Marriage equality advocates Alex Greenwich and Anna Brown addressed the media at Parliament House in Canberra, Australia, on Monday.

CANBERRA, Australia >> Australia’s ruling party will attempt to resolve bitter internal differences over gay marriage at a special meeting on Monday aimed at containing a rift that threatens the prime minister’s leadership.

Finding policy agreement on the issue is a test of prime Minister Malcolm Turnbull’s authority over his government, which has trailed the center-left opposition Labor Party for months in opinion polls.

The conservative Liberal Party-led coalition was narrowly re-elected at elections in July last year with a promise to let voters decide whether Australia should recognize same-sex marriage through a popular vote. But the Senate would not allow the so-called plebiscite, which would have cost 160 million Australian dollars ($127 million) and the result could have been ignored by lawmakers when deciding how to vote on gay marriage legislation in the Parliament.

Liberal Sen.
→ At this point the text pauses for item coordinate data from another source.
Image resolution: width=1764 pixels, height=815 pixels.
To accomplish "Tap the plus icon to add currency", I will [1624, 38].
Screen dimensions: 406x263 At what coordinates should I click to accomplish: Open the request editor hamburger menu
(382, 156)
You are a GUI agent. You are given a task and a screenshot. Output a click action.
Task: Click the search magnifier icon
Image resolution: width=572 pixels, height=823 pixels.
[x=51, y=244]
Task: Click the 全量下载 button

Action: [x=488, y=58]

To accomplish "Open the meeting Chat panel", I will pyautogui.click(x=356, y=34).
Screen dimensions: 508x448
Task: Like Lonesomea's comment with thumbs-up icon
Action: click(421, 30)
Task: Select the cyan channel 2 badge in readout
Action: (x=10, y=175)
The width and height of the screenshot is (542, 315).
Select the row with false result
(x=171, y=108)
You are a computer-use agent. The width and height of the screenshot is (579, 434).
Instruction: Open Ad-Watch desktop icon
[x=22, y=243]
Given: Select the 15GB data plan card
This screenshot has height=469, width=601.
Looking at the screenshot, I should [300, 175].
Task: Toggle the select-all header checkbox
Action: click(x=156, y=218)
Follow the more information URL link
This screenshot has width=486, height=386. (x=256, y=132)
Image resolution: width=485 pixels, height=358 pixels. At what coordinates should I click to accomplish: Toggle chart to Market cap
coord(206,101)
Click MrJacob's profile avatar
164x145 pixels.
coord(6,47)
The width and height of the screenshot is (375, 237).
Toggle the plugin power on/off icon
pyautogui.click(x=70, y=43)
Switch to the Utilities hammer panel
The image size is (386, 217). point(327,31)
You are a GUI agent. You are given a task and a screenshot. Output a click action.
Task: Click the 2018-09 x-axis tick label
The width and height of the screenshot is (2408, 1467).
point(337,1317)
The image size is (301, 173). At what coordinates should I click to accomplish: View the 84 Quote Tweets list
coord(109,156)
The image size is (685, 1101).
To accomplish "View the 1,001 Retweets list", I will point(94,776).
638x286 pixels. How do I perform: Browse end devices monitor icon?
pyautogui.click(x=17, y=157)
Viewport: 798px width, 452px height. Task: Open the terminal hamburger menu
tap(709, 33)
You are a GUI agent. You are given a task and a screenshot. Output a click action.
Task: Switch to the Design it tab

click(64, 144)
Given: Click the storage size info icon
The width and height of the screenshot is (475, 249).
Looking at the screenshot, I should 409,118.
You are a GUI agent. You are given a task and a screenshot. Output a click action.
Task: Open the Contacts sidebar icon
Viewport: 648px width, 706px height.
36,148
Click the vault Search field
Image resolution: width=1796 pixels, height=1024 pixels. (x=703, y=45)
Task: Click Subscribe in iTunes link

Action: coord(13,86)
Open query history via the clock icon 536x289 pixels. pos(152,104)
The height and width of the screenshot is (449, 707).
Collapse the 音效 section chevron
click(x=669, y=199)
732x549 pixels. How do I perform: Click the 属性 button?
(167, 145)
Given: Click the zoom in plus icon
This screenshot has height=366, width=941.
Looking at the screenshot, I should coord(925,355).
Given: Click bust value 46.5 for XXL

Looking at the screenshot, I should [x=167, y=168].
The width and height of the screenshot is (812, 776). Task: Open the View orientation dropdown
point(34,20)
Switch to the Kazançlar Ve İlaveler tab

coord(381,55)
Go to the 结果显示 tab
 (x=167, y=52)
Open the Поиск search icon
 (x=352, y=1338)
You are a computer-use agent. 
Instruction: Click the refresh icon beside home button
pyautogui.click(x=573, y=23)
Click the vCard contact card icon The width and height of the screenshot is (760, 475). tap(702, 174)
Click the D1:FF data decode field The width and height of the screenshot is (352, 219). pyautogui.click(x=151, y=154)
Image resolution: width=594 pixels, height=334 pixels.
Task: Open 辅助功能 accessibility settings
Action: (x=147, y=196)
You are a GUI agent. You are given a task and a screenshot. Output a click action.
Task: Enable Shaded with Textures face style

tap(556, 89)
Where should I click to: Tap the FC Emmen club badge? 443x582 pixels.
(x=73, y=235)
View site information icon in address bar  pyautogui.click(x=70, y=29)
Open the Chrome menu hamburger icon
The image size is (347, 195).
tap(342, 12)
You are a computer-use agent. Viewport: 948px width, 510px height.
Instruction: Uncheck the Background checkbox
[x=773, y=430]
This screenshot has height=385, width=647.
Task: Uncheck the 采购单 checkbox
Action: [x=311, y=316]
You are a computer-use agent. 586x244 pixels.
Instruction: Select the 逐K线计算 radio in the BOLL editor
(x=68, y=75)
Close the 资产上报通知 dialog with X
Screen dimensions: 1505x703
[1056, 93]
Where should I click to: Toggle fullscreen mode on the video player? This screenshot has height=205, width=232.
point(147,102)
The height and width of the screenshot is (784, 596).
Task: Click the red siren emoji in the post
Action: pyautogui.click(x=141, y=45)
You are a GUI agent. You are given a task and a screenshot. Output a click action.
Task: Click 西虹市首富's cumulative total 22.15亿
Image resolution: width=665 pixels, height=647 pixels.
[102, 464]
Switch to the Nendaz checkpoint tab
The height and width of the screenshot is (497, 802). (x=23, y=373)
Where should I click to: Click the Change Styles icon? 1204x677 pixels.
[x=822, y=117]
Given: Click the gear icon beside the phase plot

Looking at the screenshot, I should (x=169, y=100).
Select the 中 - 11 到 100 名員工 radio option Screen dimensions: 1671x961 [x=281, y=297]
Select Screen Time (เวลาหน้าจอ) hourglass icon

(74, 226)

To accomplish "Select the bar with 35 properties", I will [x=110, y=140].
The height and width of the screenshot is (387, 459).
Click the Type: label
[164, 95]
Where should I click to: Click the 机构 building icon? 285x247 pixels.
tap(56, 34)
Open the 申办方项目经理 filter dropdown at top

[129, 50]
Dean Smith, a gay man who opposed legalizing same-sex marriage when he was appointed to the Senate in 2012, has drafted a bill to allow gay marriage now and wants his fellow Liberal lawmakers to be allowed to vote on it according to their consciences rather than to according to party policy.

“It’s time for the party to put the matter to rest once and for all,” Smith told reporters on Monday.

Gay marriage opponents, including former Prime Minister Tony Abbott who initiated the plebiscite policy two year ago, argue that the government must stick to its election promise that marriage law would not be changed without a national vote.

“The last thing Australia needs is government by opinion poll,” Abbott wrote in The Australian newspaper.

“But neither do we need political parties that believe one thing one minute and the opposite the next,” he added.

Other lawmakers have proposed a postal plebiscite in which voters mailed in their opinions instead of using ballot boxes as a cheaper option that would not need the Senate to approve the expense.

Opponents argue that the postal option would also need Senate approval and have warned of a court challenge.

Gay marriage campaigner Anna Brown said her advocacy group The Equality Campaign would seek a High Court injunction to prevent any postal plebiscite.

“The government needs to think very carefully before it expends up to AU$100 million of taxpayer dollars when it could resolve this issue in Parliament as soon as this week,” Brown said.

Smith’s supporters could present his gay marriage bill to Parliament this week, regardless of his party’s policy decision on Monday.

Turnbull’s coalition has a single-seat majority in the House of Representatives, where the political leader who controls a majority becomes prime minister.

So a few lawmakers deserting the ruling party on gay marriage could leave the government powerless to block the bill.

Liberal lawmaker Eric Abetz, who opposes gay marriage, said that would be a “grave matter” that showed the government had lost control of its legislative priorities.

Opinion polls show most Australians support gay marriage. But most of that support is soft, and gay-rights advocates are concerned that referendums rarely change the status quo in Australia.

Turnbull supports gay marriage and initially opposed the plebiscite concept. But he agreed to maintain the government’s plebiscite policy in a deal with the most conservative lawmakers in his party when he replaced Abbott as prime minister in September 2015 due to Abbott’s poor opinion polling.